他这一辈,师门收八徒,易季布居第三,上有师兄两人,下有师弟四人……一二四,加起来七个,还差一个。
差掉的一人,当然就是他的八师妹——抱须老人之女鲍泉……(百里新语暗道:《百家姓》中有姓抱的吗?)
易季布二十二岁出师,入大都为官,离开时鲍泉仅十二岁。
易季布二十六岁时,回师门探望,鲍泉十六岁,芳心暗许。
又隔两年,现在,鲍泉芳龄十八,辞父留书远游,与心上人相会。辗转旅途,几经辛苦,终于成功相会在七夕的午后……
五天后——
烟火楼,僻静清凉的后院。
“果然是初生牛犊不怕火。”咬着切好的水果,百里新语听着琴师试弹新谱的曲子,兴致缺缺,“你们现在做熟了,也不用什么都问我。”
琴师们眼神交会,抿嘴一笑轻轻退下,优姿雅态令人望尘莫及。
“初生牛犊不怕虎吧,新语姐?”
俊俏少年扎得马步三七开,头顶盛水八分满的细颈琉璃瓶,两手打直掌心向上,各托一碗水。脑袋不能动,他却能一心分二用地说话。
“管他。”倚在懒榻上翻书的女子想到什么,忍不住吃吃发笑,“寻儿,邦宁这些天好严格。”
“是啊,那天晚上被黑贼劫了你去,师父骂我功夫不到家。”少年语有抱怨,脸上并无“受惩”的痛苦。
“今晚的好戏我倒真想看。”她莫名地说一句。
少年点头,“是啊,好戏,我绝对让新语姐叫好。”
午后蝉鸣,伴着女子与少年的笑声,飘荡……
话说鲍泉小师妹,芳心暗许的师兄就在眼前,但师兄身边居然多出一个嚣张又声名狼藉的女人,偏偏师兄对这女人的态度暧昧不明,她对名为百里新语的女人自当好感差差。

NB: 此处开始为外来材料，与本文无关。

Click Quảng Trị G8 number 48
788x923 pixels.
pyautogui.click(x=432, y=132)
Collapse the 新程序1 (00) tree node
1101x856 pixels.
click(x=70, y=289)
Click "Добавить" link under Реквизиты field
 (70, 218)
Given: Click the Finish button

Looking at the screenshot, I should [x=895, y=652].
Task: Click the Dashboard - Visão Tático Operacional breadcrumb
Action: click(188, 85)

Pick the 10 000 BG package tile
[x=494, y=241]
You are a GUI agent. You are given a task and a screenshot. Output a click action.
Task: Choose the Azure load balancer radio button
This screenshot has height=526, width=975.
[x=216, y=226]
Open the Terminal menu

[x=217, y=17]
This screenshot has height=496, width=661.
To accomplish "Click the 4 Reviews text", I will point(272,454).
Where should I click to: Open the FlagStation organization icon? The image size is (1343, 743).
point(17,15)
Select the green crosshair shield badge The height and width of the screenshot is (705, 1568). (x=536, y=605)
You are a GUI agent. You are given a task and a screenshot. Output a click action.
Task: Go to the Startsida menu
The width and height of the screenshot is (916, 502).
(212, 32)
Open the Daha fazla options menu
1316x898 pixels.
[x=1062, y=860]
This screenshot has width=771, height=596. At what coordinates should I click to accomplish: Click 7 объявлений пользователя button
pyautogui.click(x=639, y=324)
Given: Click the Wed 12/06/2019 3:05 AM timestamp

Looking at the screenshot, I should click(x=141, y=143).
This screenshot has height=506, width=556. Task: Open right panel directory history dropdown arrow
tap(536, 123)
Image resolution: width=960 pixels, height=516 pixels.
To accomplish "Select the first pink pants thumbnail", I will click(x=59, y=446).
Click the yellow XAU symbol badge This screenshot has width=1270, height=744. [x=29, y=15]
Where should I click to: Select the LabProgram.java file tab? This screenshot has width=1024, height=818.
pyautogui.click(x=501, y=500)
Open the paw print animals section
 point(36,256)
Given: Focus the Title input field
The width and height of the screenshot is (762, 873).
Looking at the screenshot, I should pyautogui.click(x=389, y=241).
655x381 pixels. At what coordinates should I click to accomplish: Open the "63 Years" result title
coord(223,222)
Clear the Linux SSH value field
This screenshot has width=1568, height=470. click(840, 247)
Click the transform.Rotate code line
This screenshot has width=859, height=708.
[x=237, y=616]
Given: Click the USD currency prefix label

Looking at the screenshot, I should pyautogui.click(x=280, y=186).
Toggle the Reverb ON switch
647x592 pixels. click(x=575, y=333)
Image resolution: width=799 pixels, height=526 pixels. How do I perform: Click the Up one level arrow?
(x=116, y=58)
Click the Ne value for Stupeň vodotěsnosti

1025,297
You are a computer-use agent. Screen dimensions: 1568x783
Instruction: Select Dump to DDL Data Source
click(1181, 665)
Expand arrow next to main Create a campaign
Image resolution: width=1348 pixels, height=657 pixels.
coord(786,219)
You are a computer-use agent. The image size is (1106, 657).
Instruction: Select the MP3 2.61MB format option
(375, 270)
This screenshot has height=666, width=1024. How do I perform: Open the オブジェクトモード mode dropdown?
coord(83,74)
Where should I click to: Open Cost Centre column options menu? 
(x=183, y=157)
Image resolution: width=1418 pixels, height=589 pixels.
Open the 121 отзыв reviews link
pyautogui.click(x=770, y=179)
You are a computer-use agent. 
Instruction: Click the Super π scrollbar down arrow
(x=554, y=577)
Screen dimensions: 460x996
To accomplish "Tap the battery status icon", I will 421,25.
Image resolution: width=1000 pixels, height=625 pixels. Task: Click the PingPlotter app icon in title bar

玉洁冰清又心高气傲的独生娇娇女,自幼习武,被人捧在手心护在心头,想当然会鄙视轻浮不正经的风月女人。若那女人有自知之明,她也就罢了,谁知那女人竟当着她的面调戏师兄,一张妖精脸媚得可以滴出水来,眼神一勾,师兄的魂就没了……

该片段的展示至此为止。